**EXERCISE GOAL:** Pull every line out of the records that follow and copy each one without any change.

(Items from a data source)
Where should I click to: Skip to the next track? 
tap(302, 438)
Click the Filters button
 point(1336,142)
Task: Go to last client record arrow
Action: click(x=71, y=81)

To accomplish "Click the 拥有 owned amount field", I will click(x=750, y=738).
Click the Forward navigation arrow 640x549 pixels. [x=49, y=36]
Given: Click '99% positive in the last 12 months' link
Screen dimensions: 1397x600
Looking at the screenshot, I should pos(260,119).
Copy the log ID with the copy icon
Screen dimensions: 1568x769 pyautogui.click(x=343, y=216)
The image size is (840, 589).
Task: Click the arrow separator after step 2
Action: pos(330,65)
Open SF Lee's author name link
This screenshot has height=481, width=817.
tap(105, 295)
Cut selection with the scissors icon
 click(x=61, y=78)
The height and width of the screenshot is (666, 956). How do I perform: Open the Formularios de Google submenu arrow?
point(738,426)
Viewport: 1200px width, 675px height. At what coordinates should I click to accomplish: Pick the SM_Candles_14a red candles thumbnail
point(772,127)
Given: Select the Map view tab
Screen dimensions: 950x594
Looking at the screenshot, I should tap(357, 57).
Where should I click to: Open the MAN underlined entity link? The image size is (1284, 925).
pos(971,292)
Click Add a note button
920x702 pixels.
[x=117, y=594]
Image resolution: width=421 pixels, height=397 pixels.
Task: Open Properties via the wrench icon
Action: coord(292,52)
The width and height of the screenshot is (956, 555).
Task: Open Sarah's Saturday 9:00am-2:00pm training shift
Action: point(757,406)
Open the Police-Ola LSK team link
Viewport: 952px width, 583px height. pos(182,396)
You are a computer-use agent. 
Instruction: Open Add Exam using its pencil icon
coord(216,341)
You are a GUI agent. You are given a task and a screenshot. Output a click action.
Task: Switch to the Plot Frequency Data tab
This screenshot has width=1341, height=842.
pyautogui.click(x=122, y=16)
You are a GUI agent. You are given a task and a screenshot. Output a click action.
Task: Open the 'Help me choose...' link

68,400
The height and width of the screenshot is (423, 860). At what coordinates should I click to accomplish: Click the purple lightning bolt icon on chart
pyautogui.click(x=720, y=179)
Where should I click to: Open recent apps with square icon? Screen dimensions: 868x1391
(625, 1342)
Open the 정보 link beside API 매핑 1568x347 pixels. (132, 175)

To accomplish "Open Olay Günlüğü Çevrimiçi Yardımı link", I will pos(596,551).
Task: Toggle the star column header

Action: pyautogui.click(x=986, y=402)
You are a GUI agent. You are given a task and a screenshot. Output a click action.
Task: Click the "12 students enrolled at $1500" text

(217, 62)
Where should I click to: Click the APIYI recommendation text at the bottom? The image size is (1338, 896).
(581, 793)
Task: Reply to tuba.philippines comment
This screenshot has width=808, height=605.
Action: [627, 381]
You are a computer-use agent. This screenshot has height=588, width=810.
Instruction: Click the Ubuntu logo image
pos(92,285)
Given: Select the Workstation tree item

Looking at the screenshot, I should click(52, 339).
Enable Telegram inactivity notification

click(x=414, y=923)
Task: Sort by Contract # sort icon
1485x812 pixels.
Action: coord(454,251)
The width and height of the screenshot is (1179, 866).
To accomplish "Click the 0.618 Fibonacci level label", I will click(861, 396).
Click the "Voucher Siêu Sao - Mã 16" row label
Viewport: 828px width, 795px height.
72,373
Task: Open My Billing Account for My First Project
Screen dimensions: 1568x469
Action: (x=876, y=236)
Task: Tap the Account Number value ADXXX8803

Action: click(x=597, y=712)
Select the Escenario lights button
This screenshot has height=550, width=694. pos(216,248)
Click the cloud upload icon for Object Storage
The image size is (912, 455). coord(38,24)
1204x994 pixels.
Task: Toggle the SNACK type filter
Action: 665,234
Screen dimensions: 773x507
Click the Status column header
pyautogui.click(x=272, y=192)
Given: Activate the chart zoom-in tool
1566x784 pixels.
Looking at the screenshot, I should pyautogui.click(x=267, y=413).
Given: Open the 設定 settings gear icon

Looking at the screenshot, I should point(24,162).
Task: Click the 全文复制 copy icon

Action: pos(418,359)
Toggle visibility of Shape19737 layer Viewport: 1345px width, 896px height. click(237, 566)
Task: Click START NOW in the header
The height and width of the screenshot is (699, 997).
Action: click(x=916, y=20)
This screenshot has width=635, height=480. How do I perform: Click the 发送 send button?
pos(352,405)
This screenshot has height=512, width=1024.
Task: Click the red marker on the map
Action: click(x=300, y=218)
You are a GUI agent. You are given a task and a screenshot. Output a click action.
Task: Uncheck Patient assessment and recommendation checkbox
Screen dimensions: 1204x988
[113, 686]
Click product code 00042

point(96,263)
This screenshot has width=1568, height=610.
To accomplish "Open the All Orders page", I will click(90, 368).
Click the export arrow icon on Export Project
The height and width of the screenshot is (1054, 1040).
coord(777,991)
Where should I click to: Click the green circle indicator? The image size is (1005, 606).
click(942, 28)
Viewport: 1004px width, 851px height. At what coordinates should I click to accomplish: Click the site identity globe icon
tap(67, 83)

**COMPLETE ANSWER:**
Where should I click to: Skip to the next track? 
tap(302, 438)
Click the Filters button
 point(1336,142)
Task: Go to last client record arrow
Action: click(x=71, y=81)

To accomplish "Click the 拥有 owned amount field", I will click(x=750, y=738).
Click the Forward navigation arrow 640x549 pixels. [x=49, y=36]
Given: Click '99% positive in the last 12 months' link
Screen dimensions: 1397x600
Looking at the screenshot, I should pos(260,119).
Copy the log ID with the copy icon
Screen dimensions: 1568x769 pyautogui.click(x=343, y=216)
The image size is (840, 589).
Task: Click the arrow separator after step 2
Action: pos(330,65)
Open SF Lee's author name link
This screenshot has height=481, width=817.
tap(105, 295)
Cut selection with the scissors icon
 click(x=61, y=78)
The height and width of the screenshot is (666, 956). How do I perform: Open the Formularios de Google submenu arrow?
point(738,426)
Viewport: 1200px width, 675px height. At what coordinates should I click to accomplish: Pick the SM_Candles_14a red candles thumbnail
point(772,127)
Given: Select the Map view tab
Screen dimensions: 950x594
Looking at the screenshot, I should tap(357, 57).
Where should I click to: Open the MAN underlined entity link? The image size is (1284, 925).
pos(971,292)
Click Add a note button
920x702 pixels.
[x=117, y=594]
Image resolution: width=421 pixels, height=397 pixels.
Task: Open Properties via the wrench icon
Action: coord(292,52)
The width and height of the screenshot is (956, 555).
Task: Open Sarah's Saturday 9:00am-2:00pm training shift
Action: point(757,406)
Open the Police-Ola LSK team link
Viewport: 952px width, 583px height. pos(182,396)
You are a computer-use agent. 
Instruction: Open Add Exam using its pencil icon
coord(216,341)
You are a GUI agent. You are given a task and a screenshot. Output a click action.
Task: Switch to the Plot Frequency Data tab
This screenshot has width=1341, height=842.
pyautogui.click(x=122, y=16)
You are a GUI agent. You are given a task and a screenshot. Output a click action.
Task: Open the 'Help me choose...' link

68,400
The height and width of the screenshot is (423, 860). At what coordinates should I click to accomplish: Click the purple lightning bolt icon on chart
pyautogui.click(x=720, y=179)
Where should I click to: Open recent apps with square icon? Screen dimensions: 868x1391
(625, 1342)
Open the 정보 link beside API 매핑 1568x347 pixels. (132, 175)

To accomplish "Open Olay Günlüğü Çevrimiçi Yardımı link", I will pos(596,551).
Task: Toggle the star column header

Action: pyautogui.click(x=986, y=402)
You are a GUI agent. You are given a task and a screenshot. Output a click action.
Task: Click the "12 students enrolled at $1500" text

(217, 62)
Where should I click to: Click the APIYI recommendation text at the bottom? The image size is (1338, 896).
(581, 793)
Task: Reply to tuba.philippines comment
This screenshot has width=808, height=605.
Action: [627, 381]
You are a computer-use agent. This screenshot has height=588, width=810.
Instruction: Click the Ubuntu logo image
pos(92,285)
Given: Select the Workstation tree item

Looking at the screenshot, I should click(52, 339).
Enable Telegram inactivity notification

click(x=414, y=923)
Task: Sort by Contract # sort icon
1485x812 pixels.
Action: coord(454,251)
The width and height of the screenshot is (1179, 866).
To accomplish "Click the 0.618 Fibonacci level label", I will click(861, 396).
Click the "Voucher Siêu Sao - Mã 16" row label
Viewport: 828px width, 795px height.
72,373
Task: Open My Billing Account for My First Project
Screen dimensions: 1568x469
Action: (x=876, y=236)
Task: Tap the Account Number value ADXXX8803

Action: click(x=597, y=712)
Select the Escenario lights button
This screenshot has height=550, width=694. pos(216,248)
Click the cloud upload icon for Object Storage
The image size is (912, 455). coord(38,24)
1204x994 pixels.
Task: Toggle the SNACK type filter
Action: 665,234
Screen dimensions: 773x507
Click the Status column header
pyautogui.click(x=272, y=192)
Given: Activate the chart zoom-in tool
1566x784 pixels.
Looking at the screenshot, I should pyautogui.click(x=267, y=413).
Given: Open the 設定 settings gear icon

Looking at the screenshot, I should point(24,162).
Task: Click the 全文复制 copy icon

Action: pos(418,359)
Toggle visibility of Shape19737 layer Viewport: 1345px width, 896px height. click(237, 566)
Task: Click START NOW in the header
The height and width of the screenshot is (699, 997).
Action: click(x=916, y=20)
This screenshot has width=635, height=480. How do I perform: Click the 发送 send button?
pos(352,405)
This screenshot has height=512, width=1024.
Task: Click the red marker on the map
Action: click(x=300, y=218)
You are a GUI agent. You are given a task and a screenshot. Output a click action.
Task: Uncheck Patient assessment and recommendation checkbox
Screen dimensions: 1204x988
[113, 686]
Click product code 00042

point(96,263)
This screenshot has width=1568, height=610.
To accomplish "Open the All Orders page", I will click(90, 368).
Click the export arrow icon on Export Project
The height and width of the screenshot is (1054, 1040).
coord(777,991)
Where should I click to: Click the green circle indicator? The image size is (1005, 606).
click(942, 28)
Viewport: 1004px width, 851px height. At what coordinates should I click to accomplish: Click the site identity globe icon
tap(67, 83)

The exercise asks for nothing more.